I go to yoga and walk regularly. I have lost all the extra pounds that had befriended me during the steroid fest with chemo. I try to minimize stress and sleep at least 7 hours every night. It’s all healthy but will it prevent a recurrence, I don’t know. No one can answer this question and that’s why I keep doing it, my hopeful indulgence.
Taking supplements get tricky. I worry about supplements interfering with the absorption and action of Tamoxifen I take. Eastern medicine, alternative things, acupuncture, all sounds like wonderful ways to deal with the fear head on.
When treatment ends, even though there is a great relief, there is a parallel anxiety of nothing is now being done to fight with the cancer anymore. You are on your own. To pick up and clean up after the torrid storm.

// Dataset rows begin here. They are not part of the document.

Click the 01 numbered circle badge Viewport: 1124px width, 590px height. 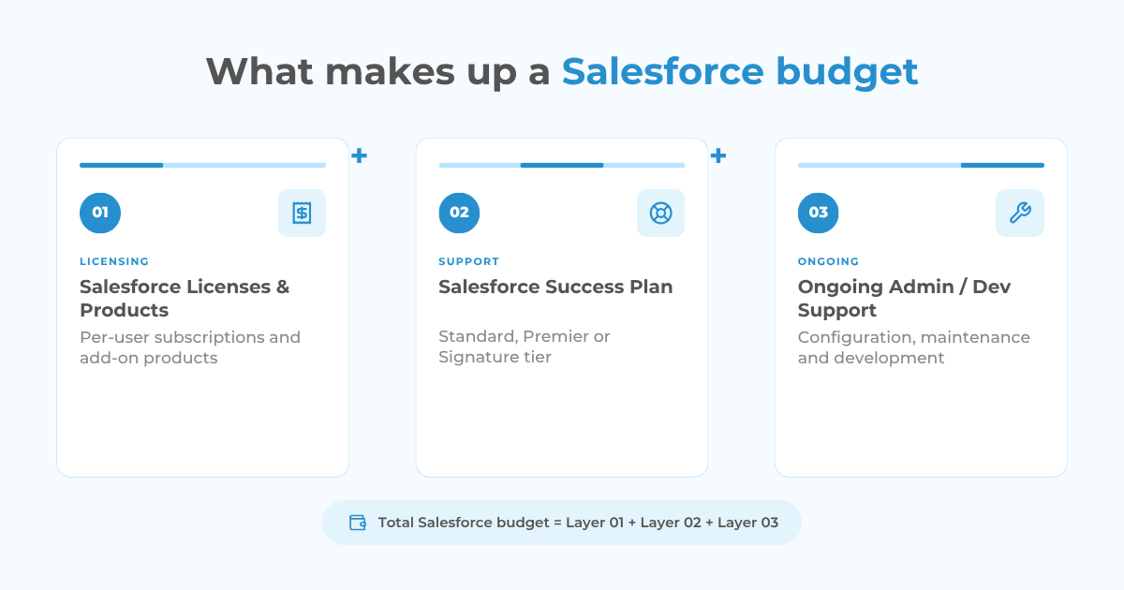(x=100, y=213)

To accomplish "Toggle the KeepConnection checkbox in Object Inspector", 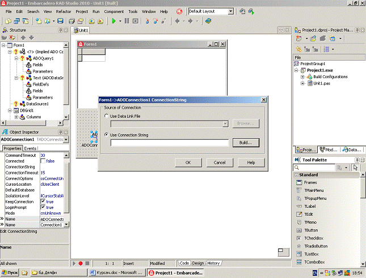I will click(x=43, y=201).
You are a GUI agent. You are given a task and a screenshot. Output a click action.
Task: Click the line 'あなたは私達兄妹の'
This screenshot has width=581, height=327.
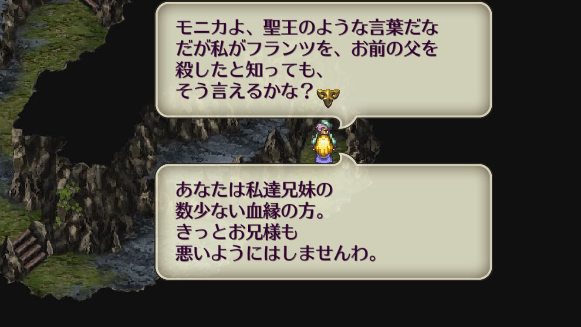click(254, 190)
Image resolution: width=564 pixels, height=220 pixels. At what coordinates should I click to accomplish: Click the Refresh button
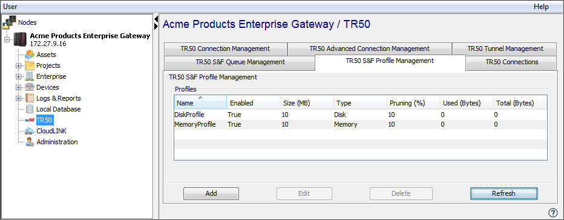point(503,193)
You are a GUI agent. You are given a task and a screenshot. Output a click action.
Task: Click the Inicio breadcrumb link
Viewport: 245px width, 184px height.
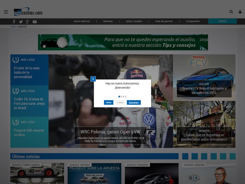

My physical energy is slowly improving. Yes post treatment progress is slow, painfully slow. Every day is a challenge to stay energetic. I work two days a week and feel quite exhausted by the evening on my work days. I hurt overall sometimes, just a low grade achi-ness. I sometimes get overcome by saddening emotions and I feel like saying ” I don’t want to live like this”, “I don’t want this monkey on my back” “I don’t want this shadow behind me every minute of every day”.
Sometimes, I wish I could be in denial. I wish I could pretend it’s all over and close the window and slam the door shut. I wish I could be sure that I have indeed survived. But with cancer, you dont have such emotional luxuries. It’s there. You live it every day. the reality of cancer.
So how am I doing now? I am managing. I appear to do be doing everything I used to just on a constricted scale. The ever present fear, is a hole in one’s emotional reservoir and there are days I feel emotionally depleted. Then, there are days when everything feels beautiful and I am thankful for being alive.
It’s an ever changing emotional landscape in the mind of a cancer survivor.
I am trying to carry on with grace what life has handed to me, one day at a time.
I continue my grieving process. I have lost the privilege of calling myself healthy, I grieve the ability to plan retirement without a little voice saying “let’s hope”, I am no longer confident that I will see my children’s high school graduations or weddings, heck, I fantasize being old and in a nursing home.
I could be “positive” as I am told to be, but these thoughts stay in mind head. The only time they will become dormant is when I am far, far away from the diagnosis date. They will never disappear but may be less audible.
So this is me , now and I think I am doing as best as I can. I am being patient, I am being thankful, I am trying to not take a day , a moment for granted, I stop and smell the roses and the coffee and my daughter’s hair. I am trying.